No creo en los movimientos espontáneos que piden una regeneración absoluta de esta democracia. Me dan miedo. No sé qué se oculta tras ellos. Y no creo, por más que todos los indicios conduzcan a ello, que todos sean los políticos sean iguales, ni que el sistema no pueda funcionar. Por increíble que parezca, pienso que hay todavía ideales, vocación de servicio y honradez. Al menos un indicio de que algo hay es que sobresale parte de lo que ocurre y esta parte se está haciendo pública. Soy pesimista y pienso que quedará en poco lo que de aquí salga; serán apartados algunos políticos de aquí y allá, tendrán una condena leve, y, con el tiempo, volverán a sus feudos a hacer lo mismo. Respaldados por los que no hayan sido condenados, porque habrán servido de escarnio público y limpiavergüenzas, y sabrán que los demás siempre les deberán sus silencios. 

Es triste que en la situación de ruina que vivimos tengamos que ver el expolio constante; el cambio de favores por bolsos de marca, por tratamientos de peluquería, por viajes en cruceros horteras, por satisfacer las más ardientes fantasías de marujas y marujos. Porque no es otra cosa sino vivir como personajes de telenovela lo que consiguen.  

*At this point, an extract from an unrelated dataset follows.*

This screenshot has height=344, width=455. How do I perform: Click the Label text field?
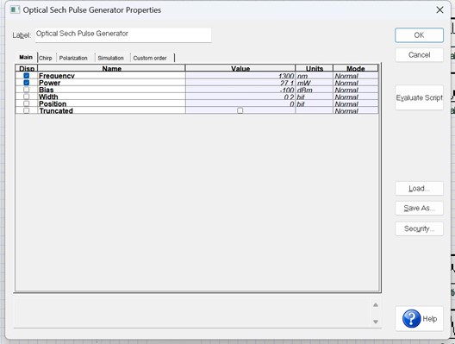click(123, 34)
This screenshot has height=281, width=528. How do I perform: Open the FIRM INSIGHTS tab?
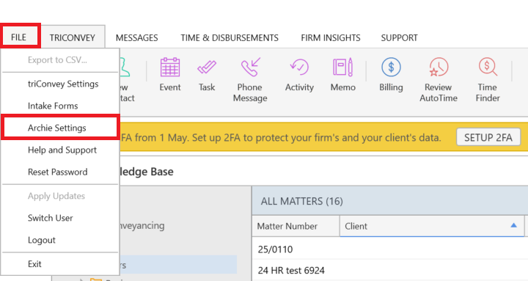click(x=330, y=37)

Quizás alguien debería escribir algún manual para políticos, al modo de las vidas de santos. Y en él incluir discursos y dialéctica en las Cámaras, valor ante los asaltantes, pulcritud y honradez, ejemplos que se pueden sacar no solo de la democracia griega, de los senadores republicanos romanos, del parlamento revolucionario francés, del inglés que frenó el absolutismo,... También hay ejemplos y, muchos, del Parlamento y del Senado español. Sin ir más lejos, la de un Presidente del Gobierno, que en el siglo XIX vivía en el edificio de las Cortes, quien había reunido a un grupo de periodistas a mediodía, que no lo dejaron ni un segundo durante varias horas y que, muerto de hambre, tras comprobar que todos los periodistas habían almorzado pidió a un ujier que bajara al café más cercano y encargara para él un filete con patatas, vino y café para todos. La primera sorpresa de los periodistas fue comprobar como aquel Presidente no contaba con un cocinero y sirviente propios. La segunda fue ver como al llegar el camarero, el Presidente abríó su chaleco, sacó un duro de su bolsillo y pagó con él. Nadie habría imaginado comida tan frugal para un alto mandatario y, menos, que él mismo se pagara su manutención.

Ejemplo para muchos políticos. Pero alguna vez deberían dejar de pensar en los trajes y leer.